PS I have made my homework and look very close to : What is the intuitive relationship between SVD and PCA? but I could not fine the answers I am looking for. I believe mine are more related to the mathematical concepts than the practical ones. Anyways, if you believe this questions is unnecessary (duplicate) I will remove it.
Suppose we have a bunch of large vectors $x_1,\ldots,x_N$ stored as the columns of a matrix $X$. It would be nice if we could somehow find a small number of vectors $u_1,\ldots,u_s$ such that each vector $x_i$ is (to a good approximation) equal to a linear combination of the vectors $u_1,\ldots, u_s$. This would allow us to describe each of the (very large) vectors $x_i$ using just a small number of coefficients.
So we want to find vectors $u_1,\ldots, u_s$ such that for each $x_i$ we have \begin{equation} x_i \approx c_{i,1} u_1 + c_{i,2} u_2 + \cdots + c_{i,s} u_s \end{equation} for some coefficients $c_{i,1},\ldots, c_{i,s}$.
These $N$ equations ($i$ goes from $1$ to $N$) can be combined into one single matrix equation: \begin{equation} X \approx U C \end{equation} for some matrix $C$. (Here the columns of $U$ are $u_1,\ldots, u_s$.)
Note that the rank of $UC$ is less than or equal to $s$. So $UC$ is a low rank approximation of $X$.
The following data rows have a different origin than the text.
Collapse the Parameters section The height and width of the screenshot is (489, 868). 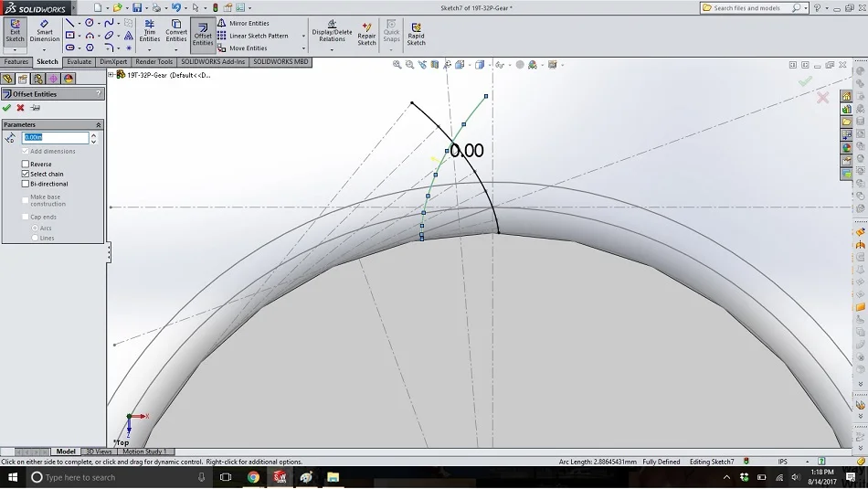pos(99,124)
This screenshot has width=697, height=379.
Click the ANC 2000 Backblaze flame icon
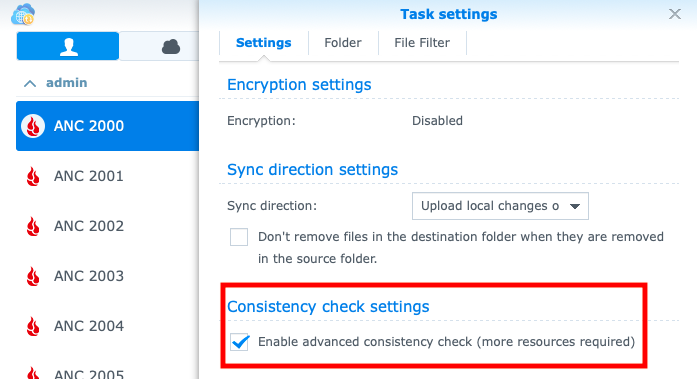(33, 126)
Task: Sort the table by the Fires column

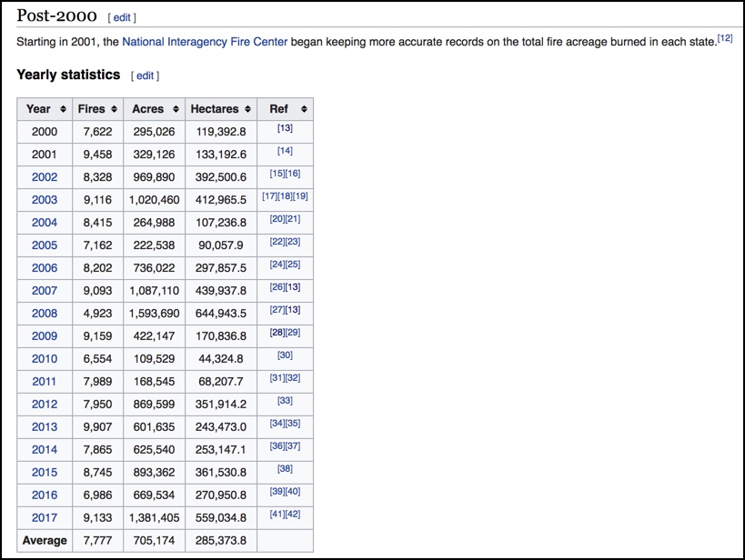Action: click(x=96, y=108)
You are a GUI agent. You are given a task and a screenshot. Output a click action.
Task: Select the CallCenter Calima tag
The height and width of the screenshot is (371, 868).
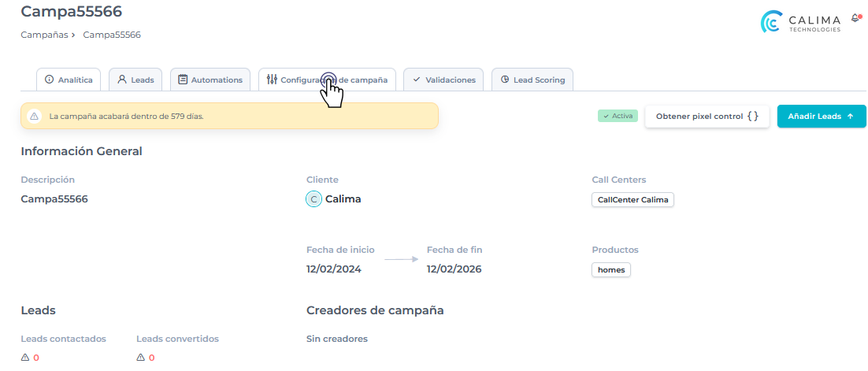pos(632,200)
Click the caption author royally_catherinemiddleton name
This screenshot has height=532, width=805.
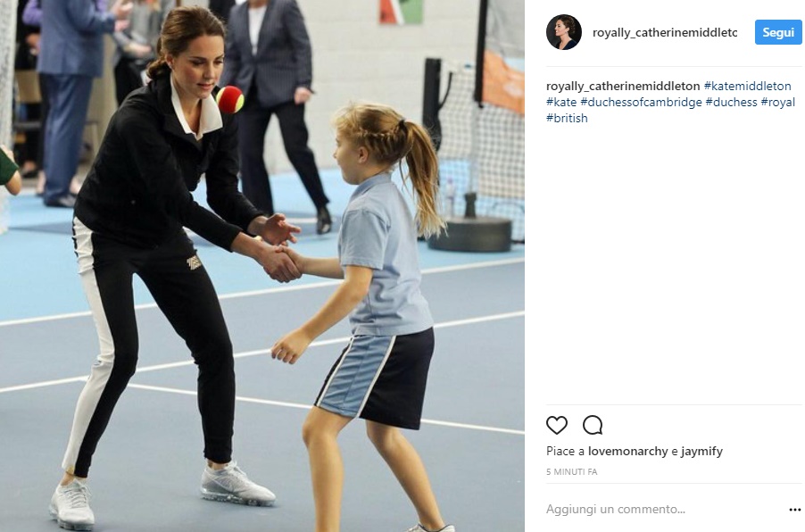coord(623,86)

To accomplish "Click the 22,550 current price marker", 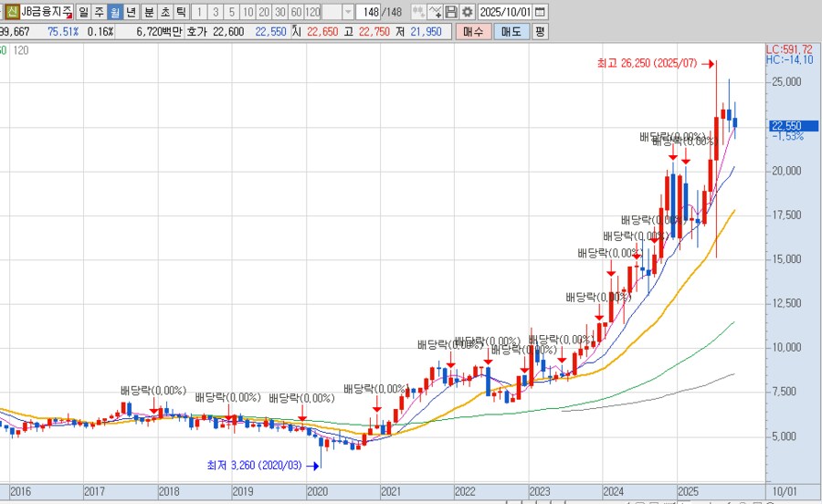I will [x=786, y=125].
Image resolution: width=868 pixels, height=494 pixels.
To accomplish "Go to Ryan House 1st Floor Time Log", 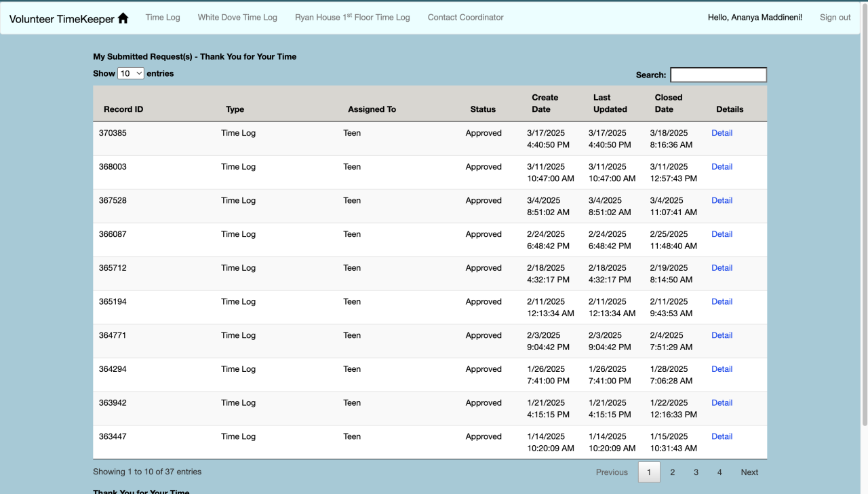I will tap(352, 18).
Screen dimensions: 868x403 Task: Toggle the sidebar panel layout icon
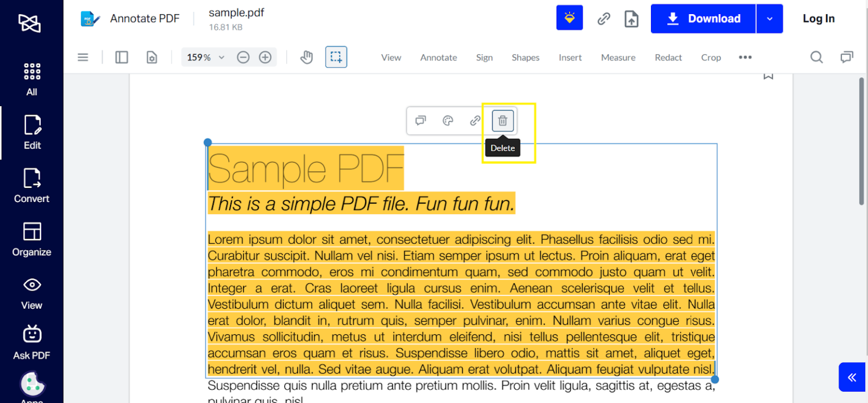tap(121, 56)
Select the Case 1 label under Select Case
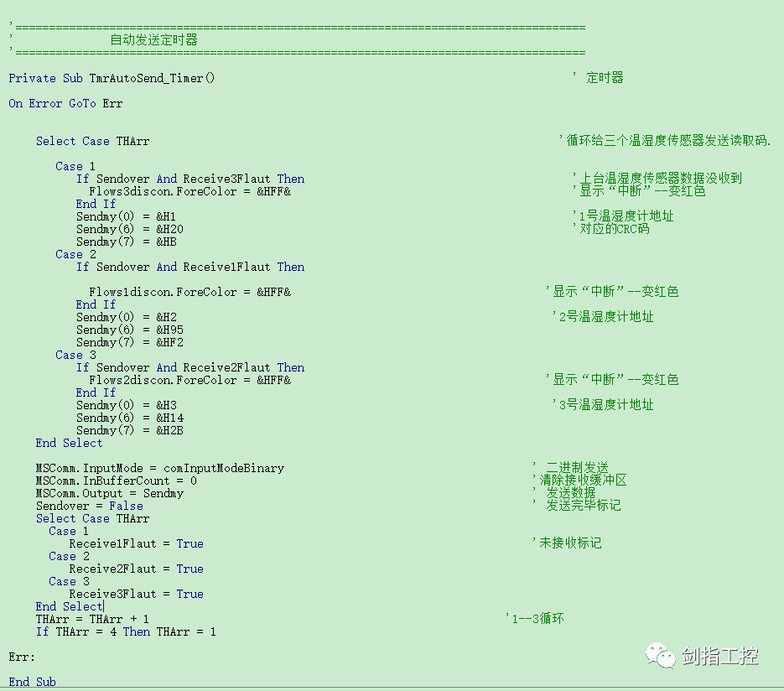784x691 pixels. (75, 166)
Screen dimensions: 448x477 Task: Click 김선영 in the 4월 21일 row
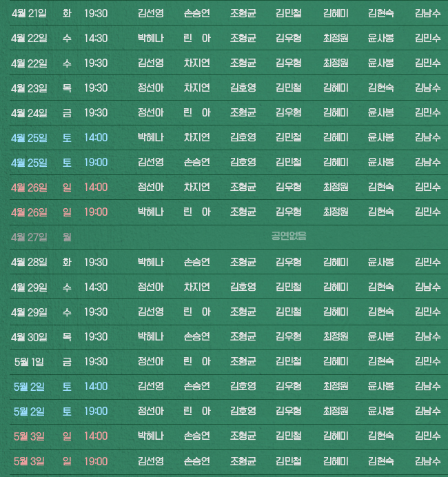150,13
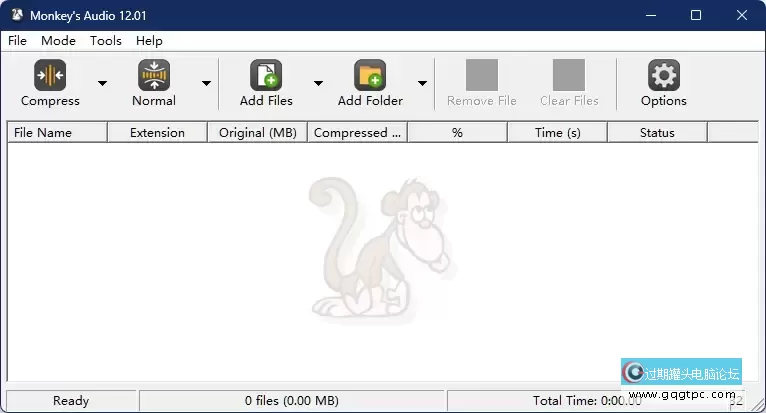Viewport: 766px width, 413px height.
Task: Click the Add Folder icon
Action: point(370,76)
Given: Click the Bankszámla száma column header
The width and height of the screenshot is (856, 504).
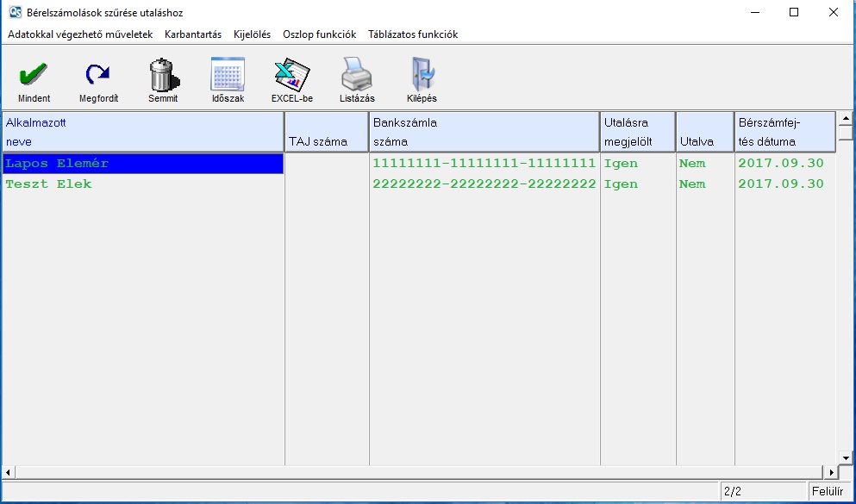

Here is the key fact: the SVD gives us an optimal low rank approximation of $X$ ! That is one of the basic facts about the SVD. That's why the SVD can be used for image compression.
If the SVD of $X$ is expressed as \begin{equation} X = \sum_{i=1}^N \sigma_i u_i v_i^T, \end{equation} where $\sigma_1 \geq \sigma_2 \geq \cdots \geq \sigma_N$, then an optimal approximation of $X$ of rank less than or equal to $s$ is \begin{align} X &\approx \sum_{i=1}^s \sigma_i u_i v_i^T \\ &= U \Sigma V^T \\ &= U C \end{align} where $U$ is the matrix with columns $u_1,\ldots, u_s$ and $C = \Sigma V^T$.
Thus, the SVD finds an optimal $U$ for us.
PCA takes as input vectors $x_1,\ldots,x_N$ as well as a small positive integer $s$. PCA demeans the vectors and stores them in the columns of a matrix $X$, then simply computes the SVD $X = U \Sigma V^T$ and returns the first $s$ columns of $U$ as output.